## Description of the task
Could you rewrite everything from the start of the items down to the line containing "Action: pyautogui.click(x=164, y=444)", changing "screenshot" to "image" and keeping all else as it is? Leave the pictures out of your answer.

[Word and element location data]
--------------------------------
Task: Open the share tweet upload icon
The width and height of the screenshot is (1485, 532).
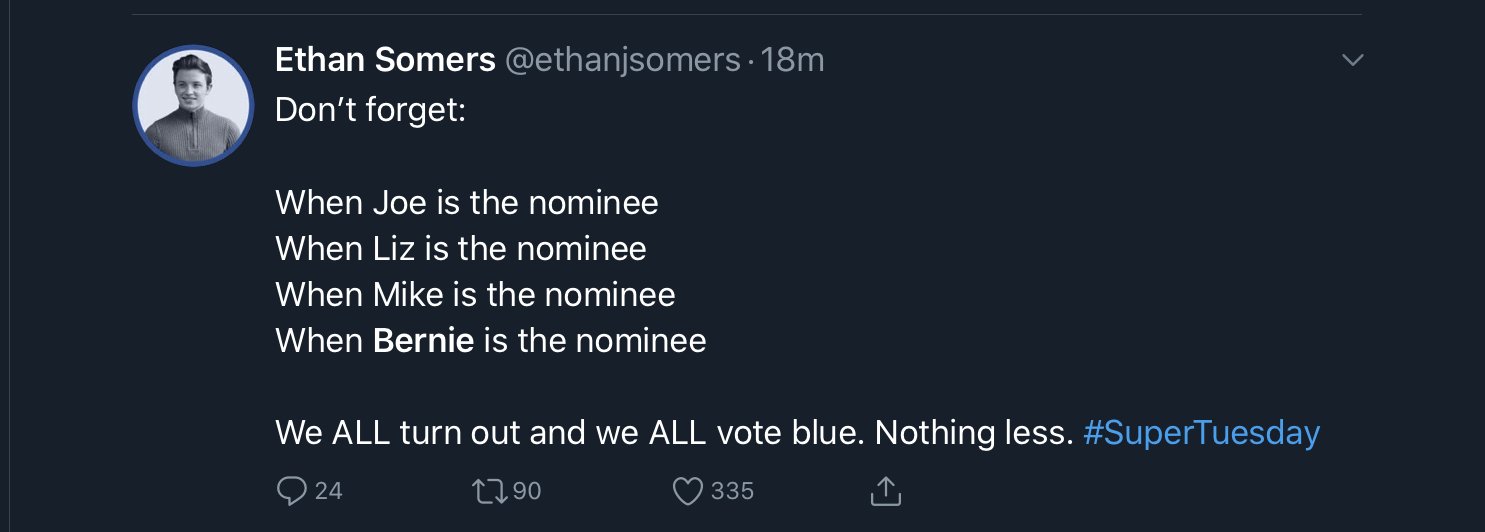Action: 886,490
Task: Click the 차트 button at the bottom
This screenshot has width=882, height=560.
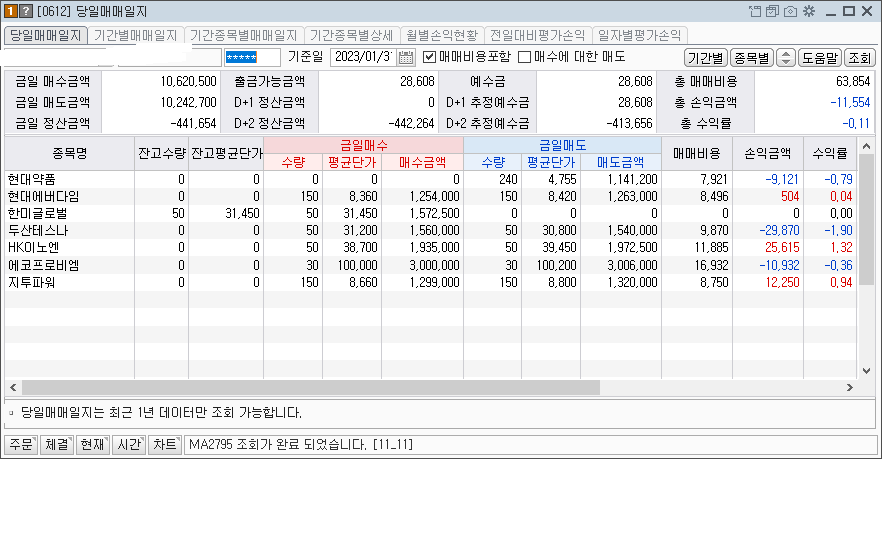Action: pyautogui.click(x=164, y=444)
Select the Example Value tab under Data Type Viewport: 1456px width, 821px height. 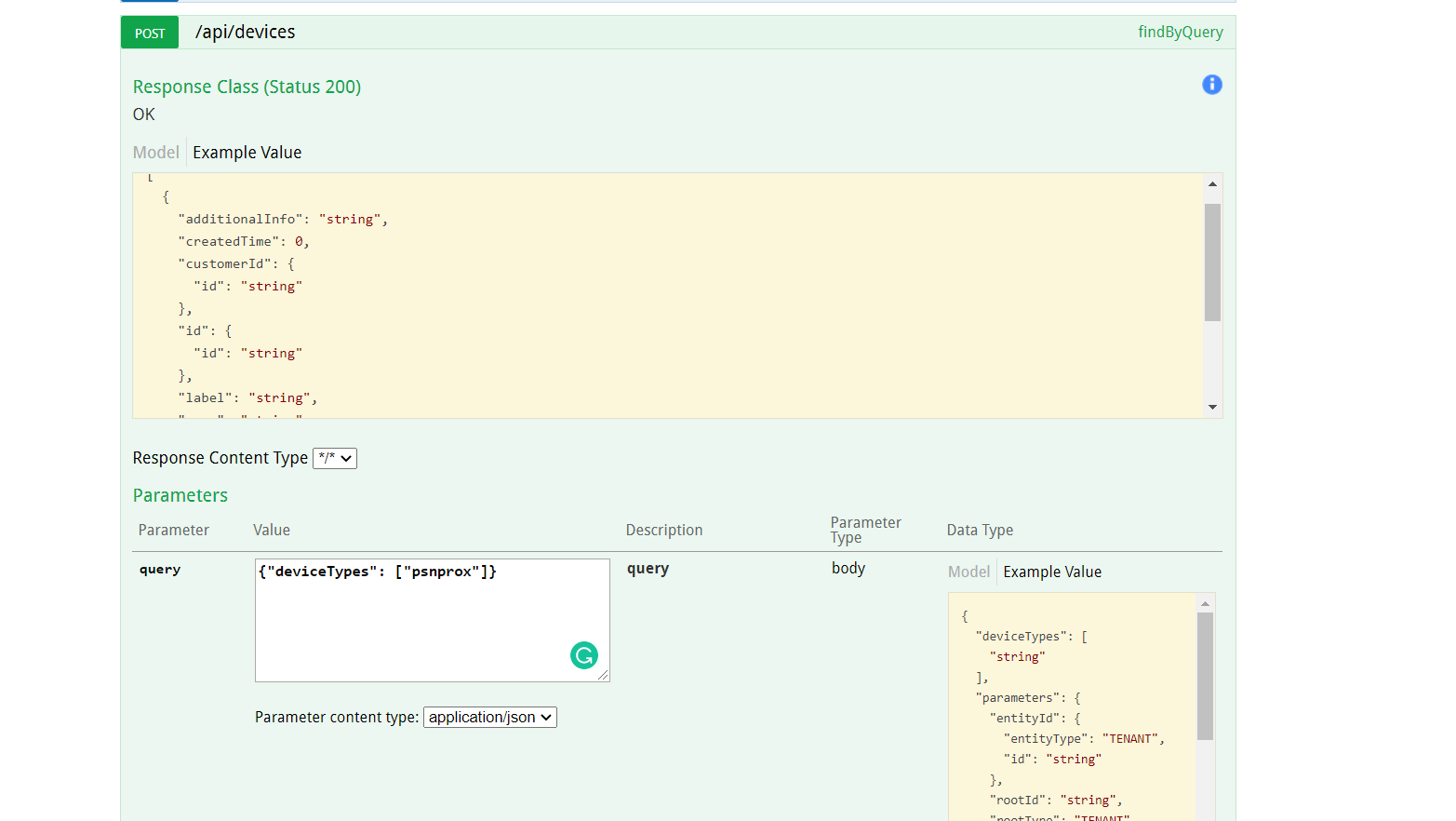(1052, 572)
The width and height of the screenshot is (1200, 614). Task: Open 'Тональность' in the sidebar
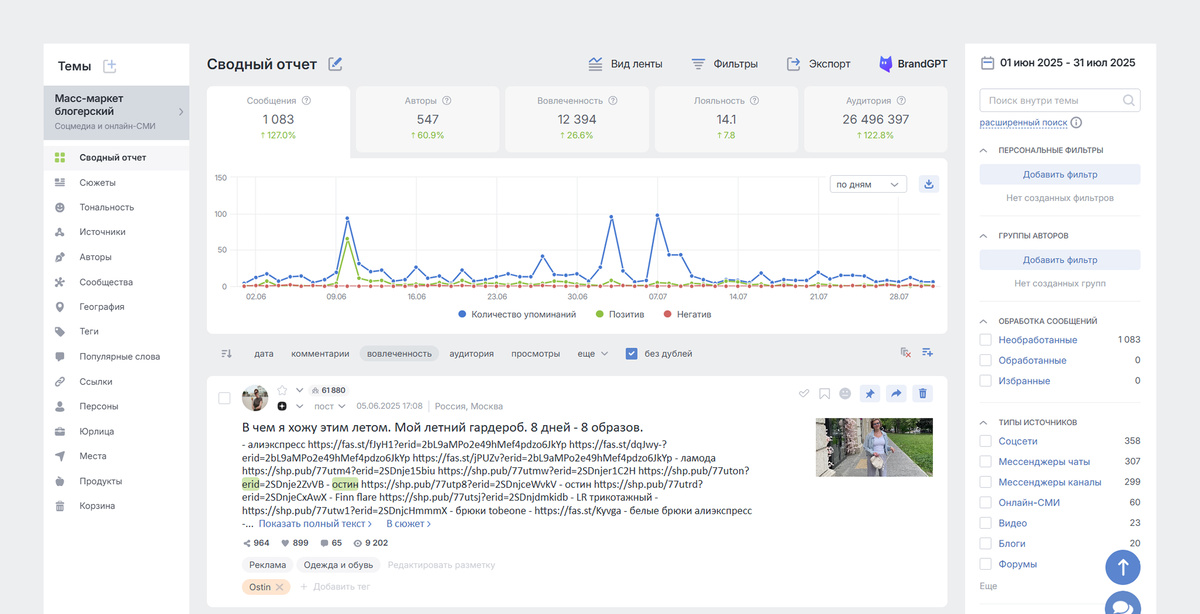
--------------------------------
## Final answer
Task: Open the share tweet upload icon
The width and height of the image is (1485, 532).
Action: 886,490
Task: Click the 차트 button at the bottom
This image has width=882, height=560.
Action: pyautogui.click(x=164, y=444)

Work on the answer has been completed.